Stored records:

::::

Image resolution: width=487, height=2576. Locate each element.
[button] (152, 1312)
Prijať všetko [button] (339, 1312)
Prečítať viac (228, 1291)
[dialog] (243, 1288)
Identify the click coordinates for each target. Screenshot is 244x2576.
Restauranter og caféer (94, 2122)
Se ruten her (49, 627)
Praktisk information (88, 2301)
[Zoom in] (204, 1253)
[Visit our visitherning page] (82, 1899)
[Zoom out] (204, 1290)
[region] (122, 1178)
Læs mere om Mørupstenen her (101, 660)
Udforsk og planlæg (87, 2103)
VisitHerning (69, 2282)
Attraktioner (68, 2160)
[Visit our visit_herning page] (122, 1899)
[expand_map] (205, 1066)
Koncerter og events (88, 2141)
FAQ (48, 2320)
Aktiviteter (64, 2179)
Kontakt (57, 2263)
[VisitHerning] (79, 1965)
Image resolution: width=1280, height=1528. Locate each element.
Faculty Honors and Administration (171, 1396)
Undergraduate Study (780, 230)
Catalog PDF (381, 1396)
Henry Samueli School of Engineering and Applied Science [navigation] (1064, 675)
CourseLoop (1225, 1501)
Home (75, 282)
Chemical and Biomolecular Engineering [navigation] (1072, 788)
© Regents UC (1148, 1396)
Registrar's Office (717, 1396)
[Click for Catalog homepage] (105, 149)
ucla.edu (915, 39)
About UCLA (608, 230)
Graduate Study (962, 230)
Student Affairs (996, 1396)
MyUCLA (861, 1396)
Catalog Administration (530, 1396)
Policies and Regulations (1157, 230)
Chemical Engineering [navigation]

::::

Please count the lines in the data that include the word "width" and report the number by itself.

2